Abstract

Despite the fact that urinary incontinence (UI) occurs after radical prostatectomy (RP) quite often, it is currently not completely understood which factors really increase the risk of UI development. The results of a systematic review of patient- and tumor-related prognostic factors that cause post-prostatectomy urinary incontinence (PPI) are presented. The primary results evaluated the presence of UI within 3 months after the RP. Secondary outcomes included the presence of UI in 3–12 months and >12 months after RP. The study of databases including Medline, EMBASE and CENTRAL was conducted between January 1990 and June 2022. The articles about patient- and tumor-related prognostic factors with univariate and multivariate analysis were included. Surgical influencing factors were excluded. Risk of bias (RoB) was assessed using Quality In Prognosis Studies (QUIPS) indicators. A random-effects metaanalysis was performed for all prognostic factors where it was possible. 83 studies (5 randomized controlled trials, 15 prospective, 61 retrospective and 2 case-control studies) which included 55,302 patients were analyzed. The significant prognostic factors for postoperative UI within 3 months after RP were age, membranous urethral length (MUL), prostate gland volume (PGR), and Charlson Comorbidity Index (CCI).

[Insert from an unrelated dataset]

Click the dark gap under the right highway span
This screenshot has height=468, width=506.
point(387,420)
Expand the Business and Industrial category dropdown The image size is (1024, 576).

The results of the literature analysis indicate that increased age, shorter MUL, greater PGR and higher CCI are the independent prognostic factors for urinary incontinence within 3 months after RP. At the same time, all of them, except CCI, are the prognostically significant factors for the period 3–12 months after surgery. Increased age, increased prostate volume, shorter membranous urethral length, and lower physical fitness were found to be associated with worse urinary incontinence during the first 3 months after surgery. During the next 3–12 postoperative months, all of these factors except the physical fitness remained the prognostic ones.